Reproduce every one of the records below word for word, omitting the pictures.

(Dataset items)

— START —

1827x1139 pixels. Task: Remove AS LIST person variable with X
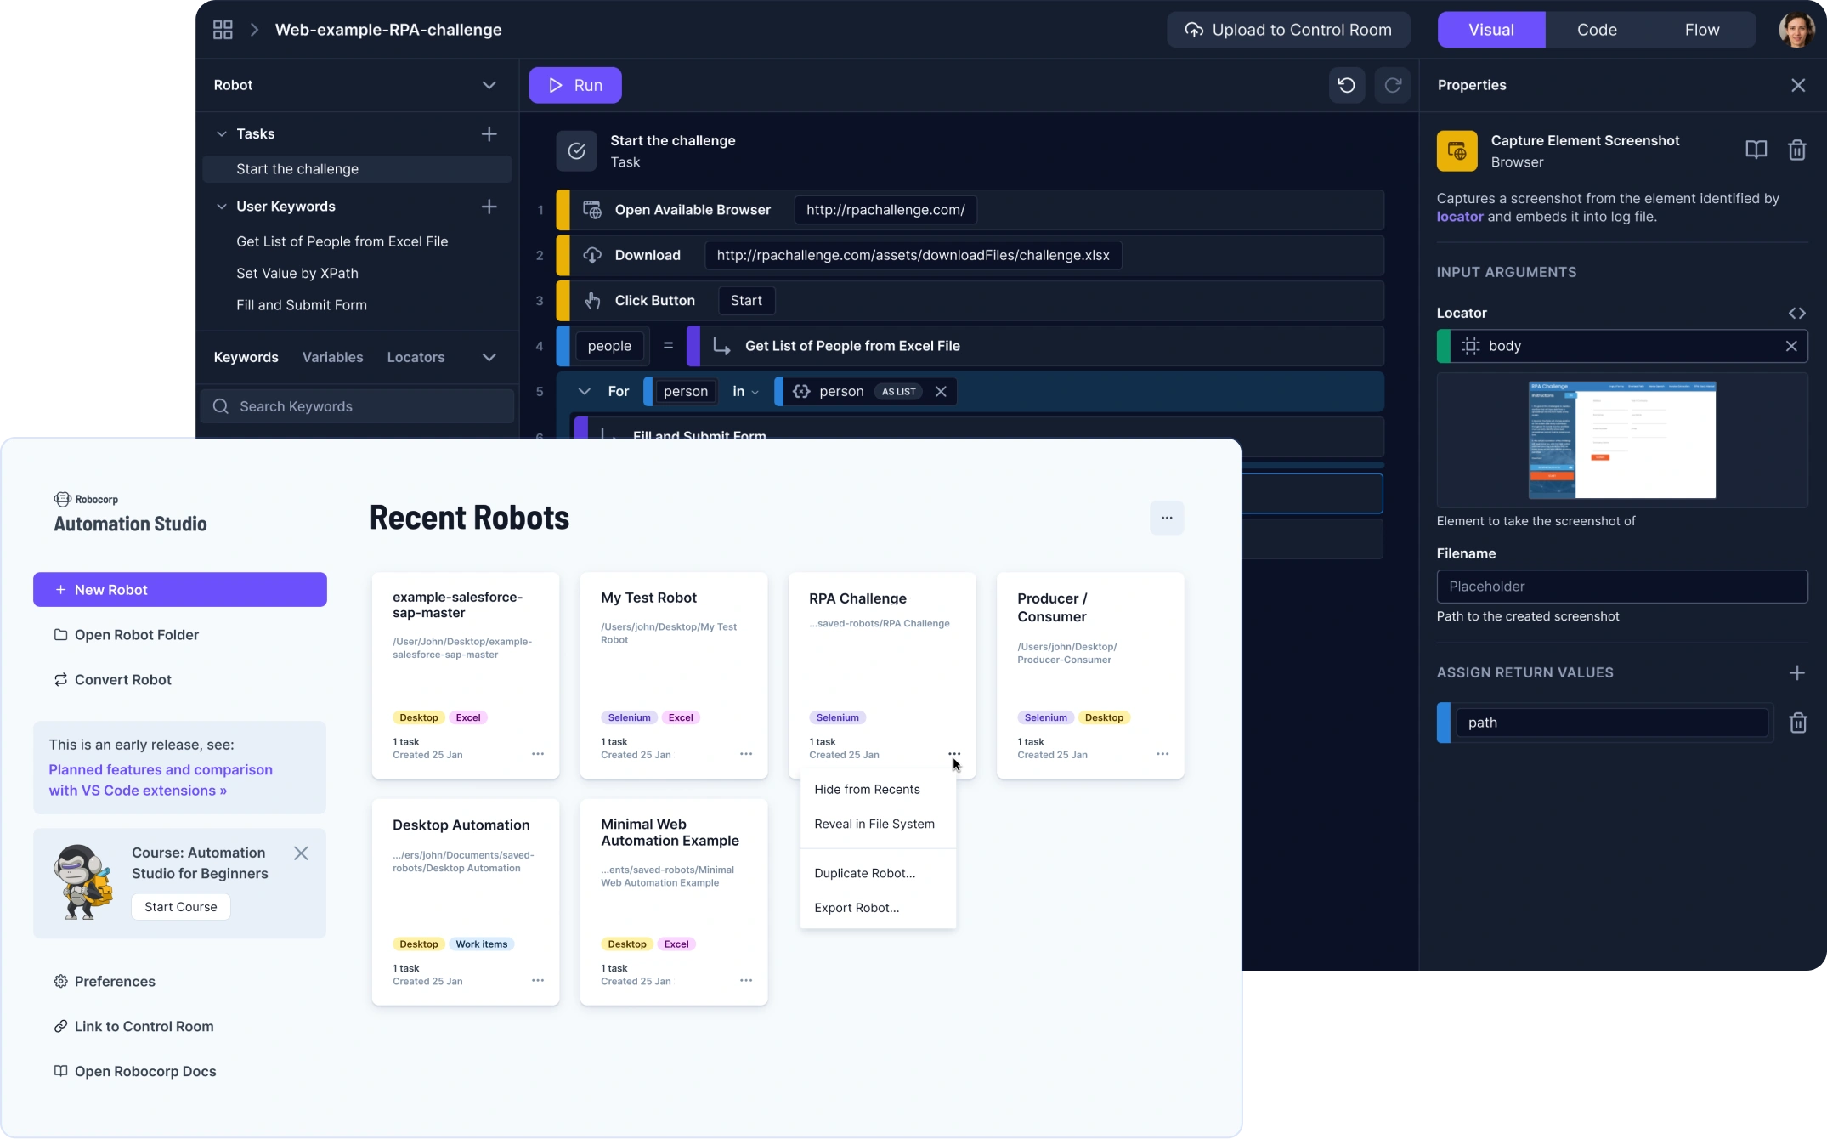[x=941, y=392]
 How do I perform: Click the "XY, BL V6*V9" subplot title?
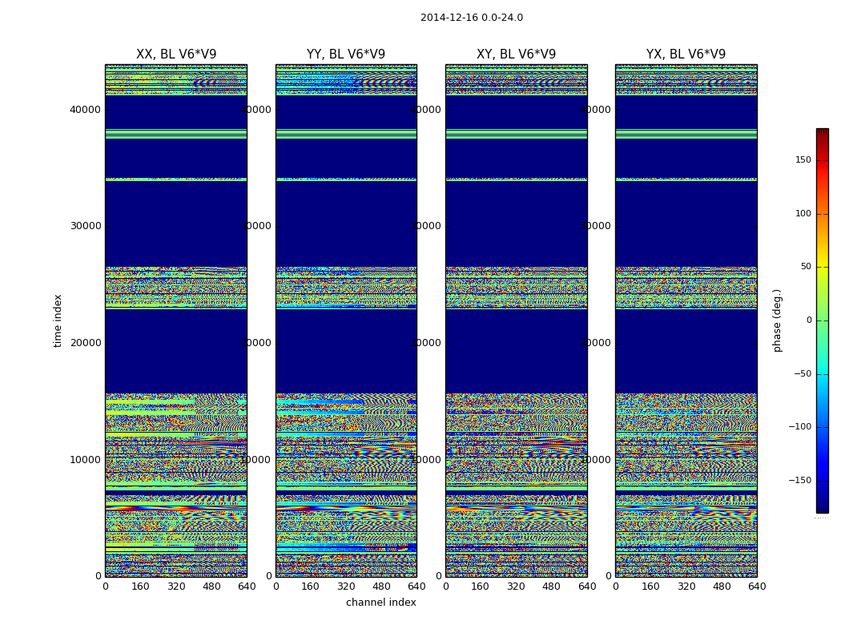point(516,54)
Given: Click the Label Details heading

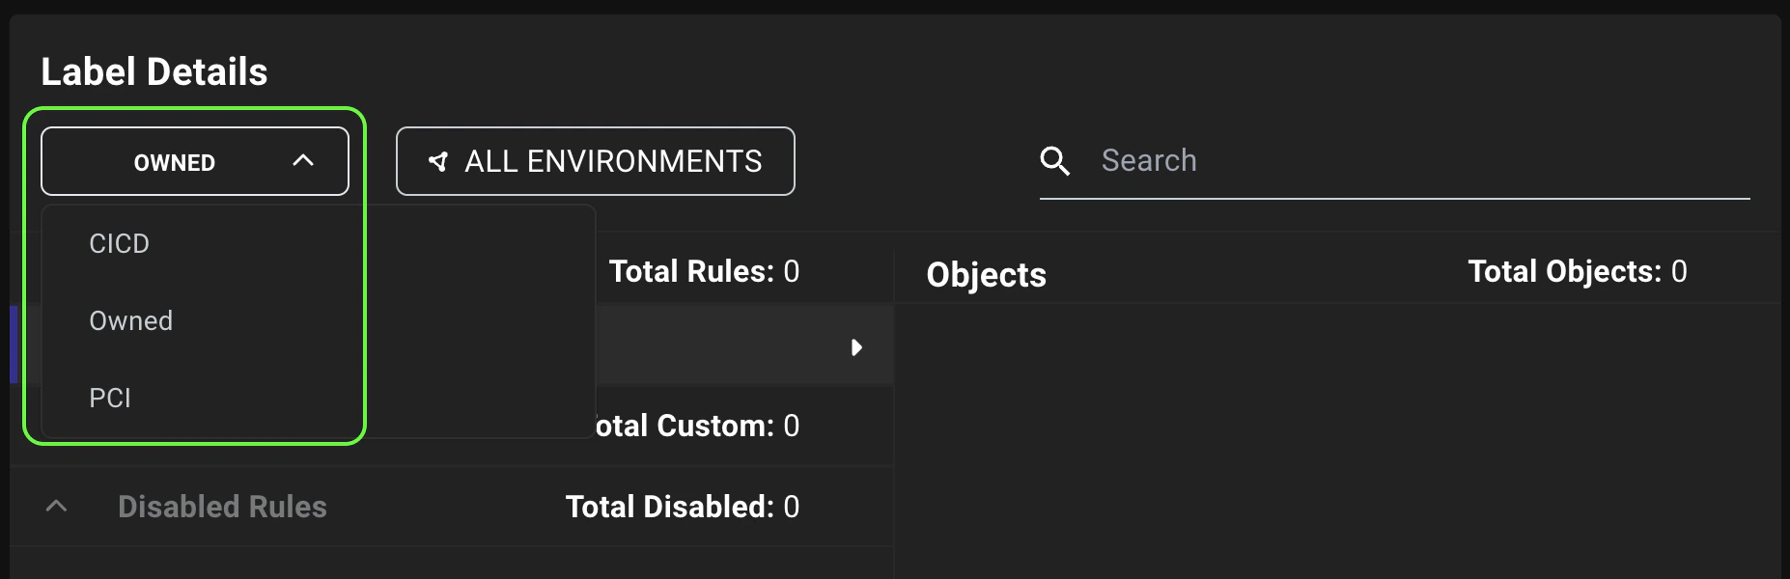Looking at the screenshot, I should coord(155,70).
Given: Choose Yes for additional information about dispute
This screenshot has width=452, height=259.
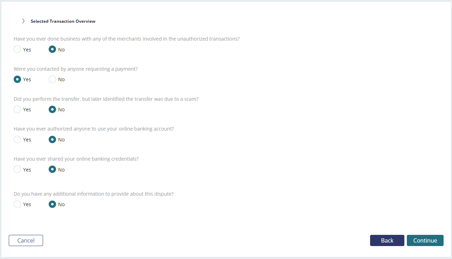Looking at the screenshot, I should click(17, 204).
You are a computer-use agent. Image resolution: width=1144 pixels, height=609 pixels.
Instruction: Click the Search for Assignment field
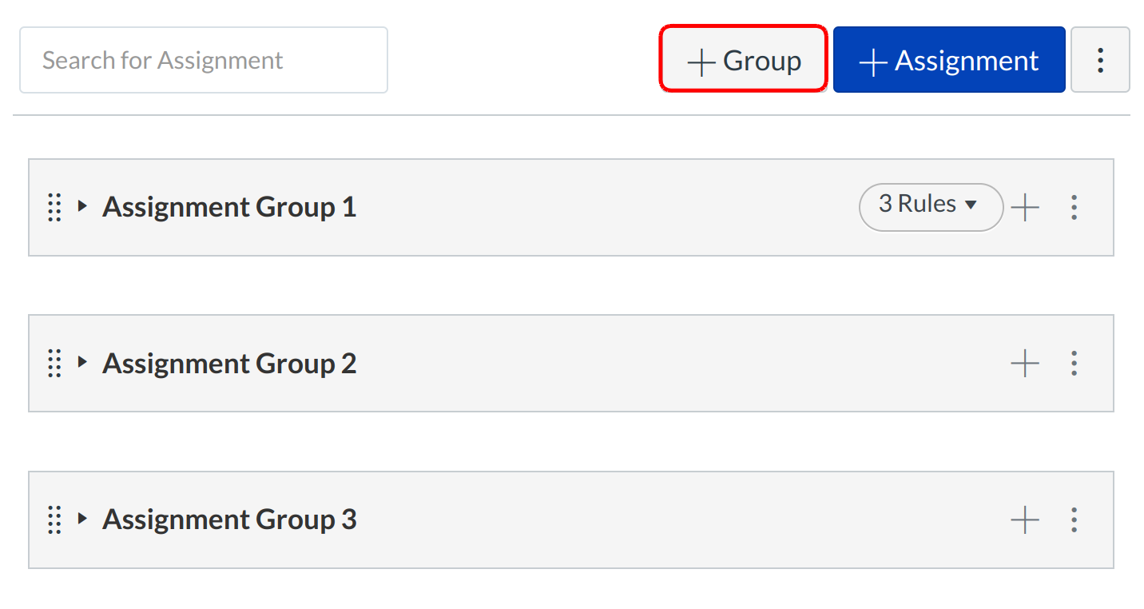[x=203, y=60]
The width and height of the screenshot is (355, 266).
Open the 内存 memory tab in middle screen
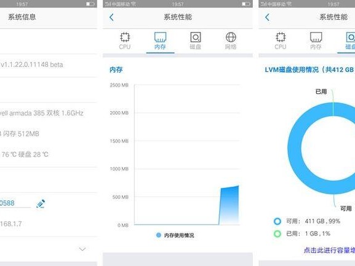(x=161, y=41)
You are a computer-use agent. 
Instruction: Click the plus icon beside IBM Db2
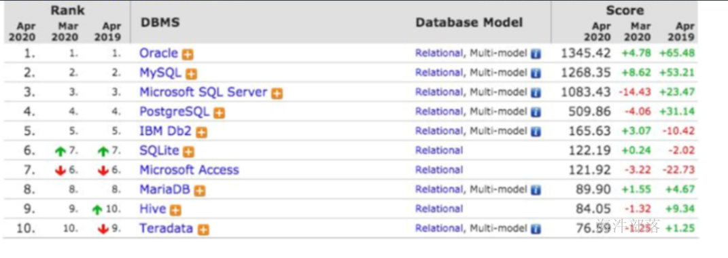pos(201,132)
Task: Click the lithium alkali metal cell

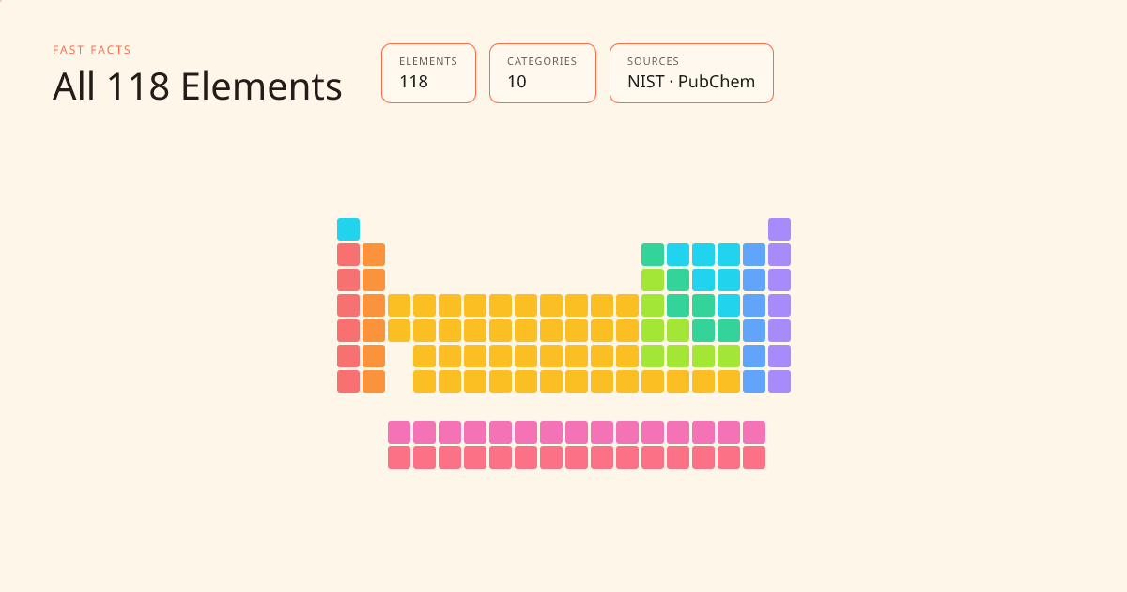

— END —

ANSWER:
1827x1139 pixels. Task: Remove AS LIST person variable with X
[x=941, y=392]
 How do I perform: Click the "XY, BL V6*V9" subplot title?
point(516,54)
Given: Click the Label Details heading

Looking at the screenshot, I should coord(155,70).
Given: Choose Yes for additional information about dispute
This screenshot has width=452, height=259.
Looking at the screenshot, I should click(17, 204).
You are a computer-use agent. Image resolution: width=1144 pixels, height=609 pixels.
Instruction: Click the Search for Assignment field
[x=203, y=60]
The width and height of the screenshot is (355, 266).
Open the 内存 memory tab in middle screen
(x=161, y=41)
You are a computer-use agent. 
Instruction: Click the plus icon beside IBM Db2
pos(201,132)
Task: Click the lithium alkali metal cell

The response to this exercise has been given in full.